> **Task to carry out**
Rewrite the entries below as a numbered list, omitting any blank lines.

> **Available records**
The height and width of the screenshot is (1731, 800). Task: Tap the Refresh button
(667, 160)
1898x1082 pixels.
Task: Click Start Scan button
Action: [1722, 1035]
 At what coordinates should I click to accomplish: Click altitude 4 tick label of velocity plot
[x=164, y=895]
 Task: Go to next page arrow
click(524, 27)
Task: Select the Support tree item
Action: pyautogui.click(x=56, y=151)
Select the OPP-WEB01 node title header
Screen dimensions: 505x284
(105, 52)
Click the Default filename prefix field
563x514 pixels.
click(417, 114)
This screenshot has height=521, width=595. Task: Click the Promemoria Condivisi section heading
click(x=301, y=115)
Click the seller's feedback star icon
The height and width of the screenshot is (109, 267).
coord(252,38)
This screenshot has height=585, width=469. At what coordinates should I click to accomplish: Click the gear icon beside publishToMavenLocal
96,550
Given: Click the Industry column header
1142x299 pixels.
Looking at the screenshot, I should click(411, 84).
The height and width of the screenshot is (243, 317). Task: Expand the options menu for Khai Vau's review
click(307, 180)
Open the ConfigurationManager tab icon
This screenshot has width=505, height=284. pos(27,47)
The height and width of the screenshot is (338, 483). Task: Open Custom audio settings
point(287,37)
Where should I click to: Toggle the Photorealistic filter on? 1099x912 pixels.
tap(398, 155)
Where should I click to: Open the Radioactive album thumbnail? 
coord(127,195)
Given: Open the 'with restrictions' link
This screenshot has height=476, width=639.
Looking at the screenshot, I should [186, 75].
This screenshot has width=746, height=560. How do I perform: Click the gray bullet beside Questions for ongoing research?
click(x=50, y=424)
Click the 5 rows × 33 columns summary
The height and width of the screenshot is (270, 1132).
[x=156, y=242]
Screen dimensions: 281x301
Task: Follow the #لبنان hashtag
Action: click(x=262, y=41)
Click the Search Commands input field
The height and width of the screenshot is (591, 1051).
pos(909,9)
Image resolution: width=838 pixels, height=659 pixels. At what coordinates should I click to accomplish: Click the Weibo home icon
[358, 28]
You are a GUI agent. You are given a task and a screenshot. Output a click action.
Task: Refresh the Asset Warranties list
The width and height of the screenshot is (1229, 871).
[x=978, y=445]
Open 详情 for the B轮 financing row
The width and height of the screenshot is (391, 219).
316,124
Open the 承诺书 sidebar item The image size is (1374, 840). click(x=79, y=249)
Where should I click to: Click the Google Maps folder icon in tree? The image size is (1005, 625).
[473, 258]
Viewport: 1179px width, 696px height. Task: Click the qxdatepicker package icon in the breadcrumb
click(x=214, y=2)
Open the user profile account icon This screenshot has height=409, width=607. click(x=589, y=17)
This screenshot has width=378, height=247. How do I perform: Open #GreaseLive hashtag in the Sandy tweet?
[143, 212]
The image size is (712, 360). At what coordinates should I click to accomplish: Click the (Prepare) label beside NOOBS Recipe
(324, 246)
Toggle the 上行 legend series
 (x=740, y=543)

> **Response to the task**
1. The height and width of the screenshot is (1731, 800). Task: Tap the Refresh button
2. (667, 160)
3. 1898x1082 pixels.
4. Task: Click Start Scan button
5. Action: [1722, 1035]
6.  At what coordinates should I click to accomplish: Click altitude 4 tick label of velocity plot
7. [x=164, y=895]
8.  Task: Go to next page arrow
9. click(524, 27)
10. Task: Select the Support tree item
11. Action: pyautogui.click(x=56, y=151)
12. Select the OPP-WEB01 node title header
13. Screen dimensions: 505x284
14. (105, 52)
15. Click the Default filename prefix field
16. 563x514 pixels.
17. click(417, 114)
18. This screenshot has height=521, width=595. Task: Click the Promemoria Condivisi section heading
19. click(x=301, y=115)
20. Click the seller's feedback star icon
21. The height and width of the screenshot is (109, 267).
22. coord(252,38)
23. This screenshot has height=585, width=469. At what coordinates should I click to accomplish: Click the gear icon beside publishToMavenLocal
24. 96,550
25. Given: Click the Industry column header
26. 1142x299 pixels.
27. Looking at the screenshot, I should click(411, 84).
28. The height and width of the screenshot is (243, 317). Task: Expand the options menu for Khai Vau's review
29. click(307, 180)
30. Open the ConfigurationManager tab icon
31. This screenshot has width=505, height=284. pos(27,47)
32. The height and width of the screenshot is (338, 483). Task: Open Custom audio settings
33. point(287,37)
34. Where should I click to: Toggle the Photorealistic filter on? 1099x912 pixels.
35. tap(398, 155)
36. Where should I click to: Open the Radioactive album thumbnail? 
37. coord(127,195)
38. Given: Open the 'with restrictions' link
39. This screenshot has height=476, width=639.
40. Looking at the screenshot, I should [186, 75].
41. This screenshot has width=746, height=560. How do I perform: Click the gray bullet beside Questions for ongoing research?
42. click(x=50, y=424)
43. Click the 5 rows × 33 columns summary
44. The height and width of the screenshot is (270, 1132).
45. [x=156, y=242]
46. Screen dimensions: 281x301
47. Task: Follow the #لبنان hashtag
48. Action: click(x=262, y=41)
49. Click the Search Commands input field
50. The height and width of the screenshot is (591, 1051).
51. pos(909,9)
52. Image resolution: width=838 pixels, height=659 pixels. At what coordinates should I click to accomplish: Click the Weibo home icon
53. [358, 28]
54. You are a GUI agent. You are given a task and a screenshot. Output a click action.
55. Task: Refresh the Asset Warranties list
56. The width and height of the screenshot is (1229, 871).
57. [x=978, y=445]
58. Open 详情 for the B轮 financing row
59. The width and height of the screenshot is (391, 219).
60. 316,124
61. Open the 承诺书 sidebar item The image size is (1374, 840). click(x=79, y=249)
62. Where should I click to: Click the Google Maps folder icon in tree? The image size is (1005, 625).
63. [473, 258]
64. Viewport: 1179px width, 696px height. Task: Click the qxdatepicker package icon in the breadcrumb
65. click(x=214, y=2)
66. Open the user profile account icon This screenshot has height=409, width=607. click(x=589, y=17)
67. This screenshot has width=378, height=247. How do I perform: Open #GreaseLive hashtag in the Sandy tweet?
68. [143, 212]
69. The image size is (712, 360). At what coordinates should I click to accomplish: Click the (Prepare) label beside NOOBS Recipe
70. (324, 246)
71. Toggle the 上行 legend series
72.  (x=740, y=543)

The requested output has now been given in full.